8/11/2015 Suppawong Tuarob and Conrad S. Tucker
J. Mech. Des 137(7), 071402 (Jul 01, 2015) Paper No: MD-14-1611; doi: 10.1115/1.4030049
Lead users play a vital role in next generation product development, as they help designers discover relevant product feature preferences months or even years before they are desired by the general customer base. Existing design methodologies proposed to extract lead user preferences are typically constrained by temporal, geographic, size and heterogeneity limitations. To mitigate these challenges, the authors of this work propose a set of mathematical models that mine social media networks for lead users and the product features that they express relating to specific products. The authors hypothesize that i) lead users are discoverable from large scale social media networks and ii) product feature preferences, mined from lead user social media data, represent product features that do not currently exist in product offerings but will be desired in future product launches.

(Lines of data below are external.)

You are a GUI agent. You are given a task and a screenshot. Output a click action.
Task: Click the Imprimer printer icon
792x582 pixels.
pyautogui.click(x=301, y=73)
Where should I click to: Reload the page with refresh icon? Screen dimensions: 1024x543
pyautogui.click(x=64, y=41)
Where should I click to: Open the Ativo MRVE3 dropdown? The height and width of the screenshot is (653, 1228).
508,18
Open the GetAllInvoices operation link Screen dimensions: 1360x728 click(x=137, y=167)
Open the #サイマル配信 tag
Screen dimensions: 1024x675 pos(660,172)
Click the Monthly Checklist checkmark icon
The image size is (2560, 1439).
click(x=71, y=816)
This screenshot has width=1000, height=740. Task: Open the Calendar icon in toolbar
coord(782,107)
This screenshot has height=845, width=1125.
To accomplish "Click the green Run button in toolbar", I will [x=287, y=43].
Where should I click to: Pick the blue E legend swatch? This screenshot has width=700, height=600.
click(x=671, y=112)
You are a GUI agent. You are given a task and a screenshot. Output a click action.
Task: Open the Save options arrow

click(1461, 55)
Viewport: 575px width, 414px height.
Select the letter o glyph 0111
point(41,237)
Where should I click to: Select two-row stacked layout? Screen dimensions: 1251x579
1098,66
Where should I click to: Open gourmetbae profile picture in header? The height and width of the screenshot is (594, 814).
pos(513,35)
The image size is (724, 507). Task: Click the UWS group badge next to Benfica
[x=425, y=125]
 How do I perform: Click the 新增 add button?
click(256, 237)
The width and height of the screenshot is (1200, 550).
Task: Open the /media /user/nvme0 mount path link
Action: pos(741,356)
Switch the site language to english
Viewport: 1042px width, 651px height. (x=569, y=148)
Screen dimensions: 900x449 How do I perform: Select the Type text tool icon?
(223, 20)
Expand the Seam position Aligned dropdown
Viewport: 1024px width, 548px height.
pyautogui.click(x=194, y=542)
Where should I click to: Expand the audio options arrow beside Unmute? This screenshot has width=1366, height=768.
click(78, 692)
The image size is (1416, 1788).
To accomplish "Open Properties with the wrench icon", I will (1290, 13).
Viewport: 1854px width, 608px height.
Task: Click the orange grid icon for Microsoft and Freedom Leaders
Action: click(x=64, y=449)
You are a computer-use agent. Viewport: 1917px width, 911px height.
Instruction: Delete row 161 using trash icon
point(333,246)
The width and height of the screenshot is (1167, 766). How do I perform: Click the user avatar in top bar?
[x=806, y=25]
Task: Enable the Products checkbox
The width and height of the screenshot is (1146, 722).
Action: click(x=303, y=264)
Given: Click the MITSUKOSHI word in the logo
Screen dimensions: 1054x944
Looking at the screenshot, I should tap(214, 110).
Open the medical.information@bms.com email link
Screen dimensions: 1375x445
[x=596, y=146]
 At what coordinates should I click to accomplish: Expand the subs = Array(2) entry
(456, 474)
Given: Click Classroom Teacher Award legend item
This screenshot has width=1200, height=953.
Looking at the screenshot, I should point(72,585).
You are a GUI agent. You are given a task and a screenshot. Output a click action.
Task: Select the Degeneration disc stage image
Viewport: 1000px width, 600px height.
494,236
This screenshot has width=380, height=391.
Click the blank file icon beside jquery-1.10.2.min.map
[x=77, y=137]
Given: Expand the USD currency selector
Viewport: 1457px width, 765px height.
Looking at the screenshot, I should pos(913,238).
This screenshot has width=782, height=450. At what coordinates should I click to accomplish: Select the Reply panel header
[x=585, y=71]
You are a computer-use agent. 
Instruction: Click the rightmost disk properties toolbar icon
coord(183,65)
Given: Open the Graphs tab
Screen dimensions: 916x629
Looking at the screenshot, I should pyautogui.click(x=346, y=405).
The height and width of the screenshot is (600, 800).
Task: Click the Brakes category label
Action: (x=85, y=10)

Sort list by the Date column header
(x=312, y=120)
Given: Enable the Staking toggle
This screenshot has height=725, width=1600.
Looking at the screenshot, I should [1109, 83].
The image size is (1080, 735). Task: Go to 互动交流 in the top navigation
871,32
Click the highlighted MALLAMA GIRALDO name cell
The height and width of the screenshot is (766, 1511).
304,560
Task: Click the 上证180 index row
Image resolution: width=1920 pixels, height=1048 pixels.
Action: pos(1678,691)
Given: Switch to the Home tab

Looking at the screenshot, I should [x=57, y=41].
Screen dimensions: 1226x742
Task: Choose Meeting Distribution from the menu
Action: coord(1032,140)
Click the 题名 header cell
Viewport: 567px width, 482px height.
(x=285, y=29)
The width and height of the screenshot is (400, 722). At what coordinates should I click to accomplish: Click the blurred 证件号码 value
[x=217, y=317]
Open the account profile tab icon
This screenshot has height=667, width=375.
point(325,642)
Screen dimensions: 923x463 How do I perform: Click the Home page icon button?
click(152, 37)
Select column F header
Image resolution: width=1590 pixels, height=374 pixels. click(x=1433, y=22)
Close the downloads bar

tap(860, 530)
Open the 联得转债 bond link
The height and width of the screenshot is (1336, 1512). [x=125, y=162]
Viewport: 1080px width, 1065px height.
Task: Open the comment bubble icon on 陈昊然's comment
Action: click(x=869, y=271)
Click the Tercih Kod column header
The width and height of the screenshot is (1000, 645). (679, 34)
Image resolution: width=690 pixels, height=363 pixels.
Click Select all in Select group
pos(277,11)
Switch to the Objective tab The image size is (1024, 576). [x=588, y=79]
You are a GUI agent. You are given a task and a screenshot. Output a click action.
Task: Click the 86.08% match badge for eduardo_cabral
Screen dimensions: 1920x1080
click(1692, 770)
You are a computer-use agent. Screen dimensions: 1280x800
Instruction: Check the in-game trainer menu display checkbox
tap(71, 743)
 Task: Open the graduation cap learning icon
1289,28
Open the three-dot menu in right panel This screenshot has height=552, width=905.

An automated approach to lead user product feature identification is proposed to identify latent features (product features unknown to the public) from social media data. These latent features then serve as the key to discovering innovative users from the ever increasing pool of social media users. The authors collect ~2.1 billion social media messages in the United States during a period of 31 months (from March 2011 to September 2013) in order to determine whether lead user preferences are discoverable and relevant to next generation smartphone designs.